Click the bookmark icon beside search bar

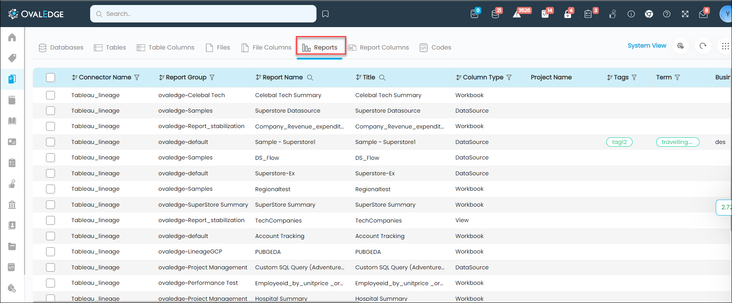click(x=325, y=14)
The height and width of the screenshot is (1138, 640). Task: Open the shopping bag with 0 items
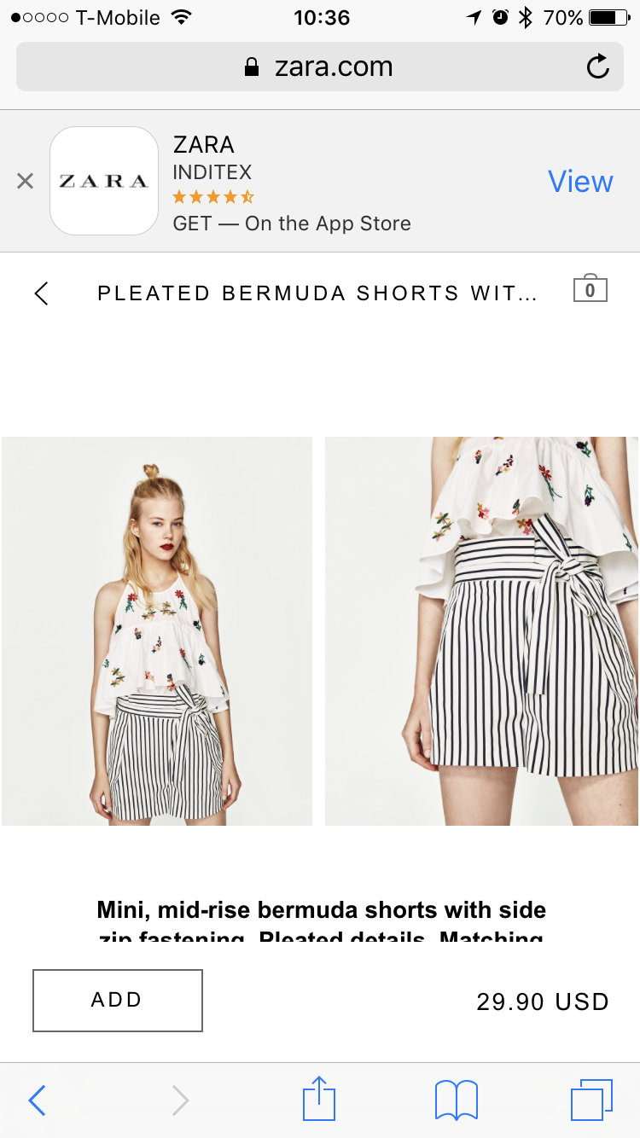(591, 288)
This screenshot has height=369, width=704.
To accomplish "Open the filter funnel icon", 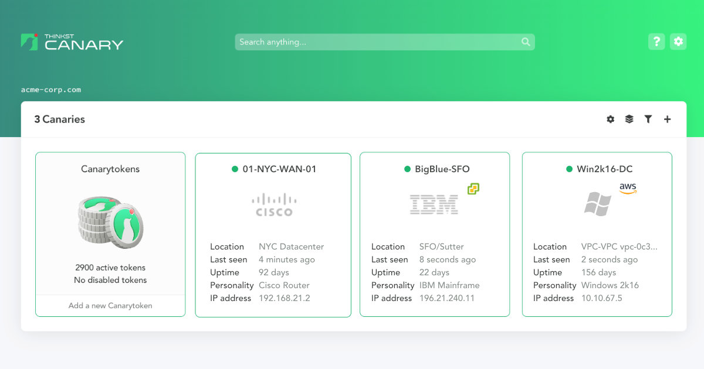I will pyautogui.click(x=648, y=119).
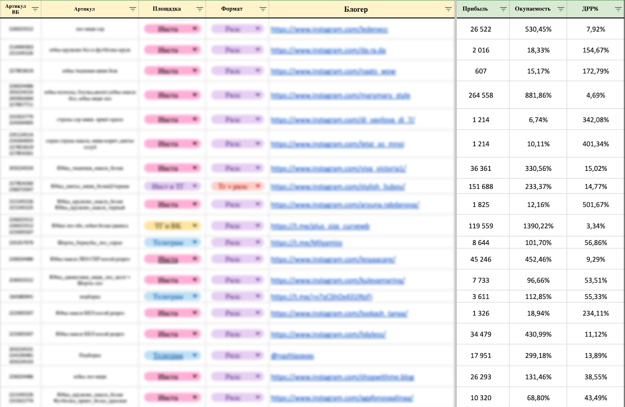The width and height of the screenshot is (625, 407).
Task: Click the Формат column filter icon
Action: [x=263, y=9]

##############################

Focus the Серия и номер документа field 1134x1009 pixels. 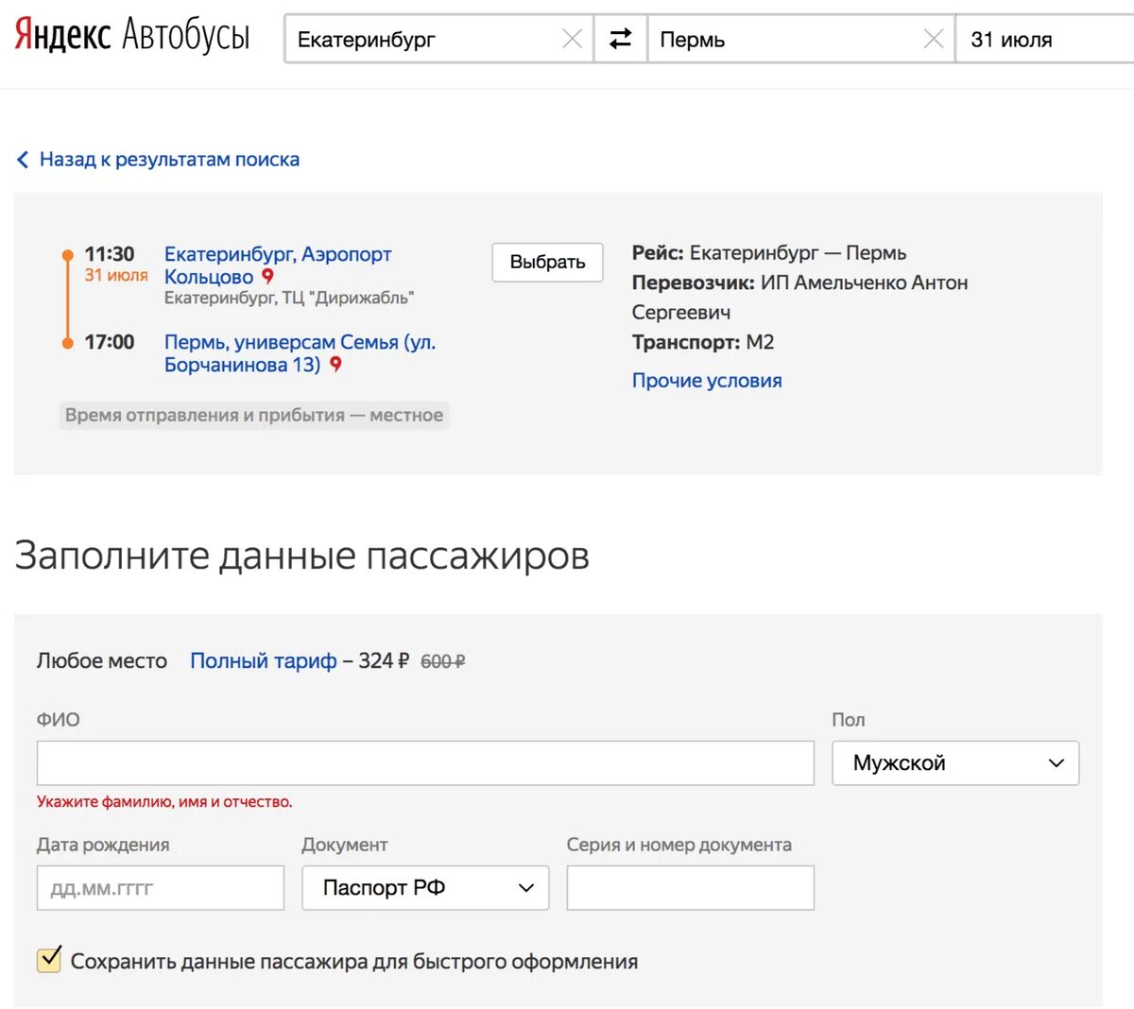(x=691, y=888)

##############################

Give exactly the lines above that run from the line with "Click the bookmark icon beside search bar" to the line with "This screenshot has height=369, width=704.", both included, leaving every picture out.

Click the bookmark icon beside search bar

click(x=325, y=14)
The height and width of the screenshot is (1138, 640). Task: Open the shopping bag with 0 items
(591, 288)
This screenshot has height=369, width=704.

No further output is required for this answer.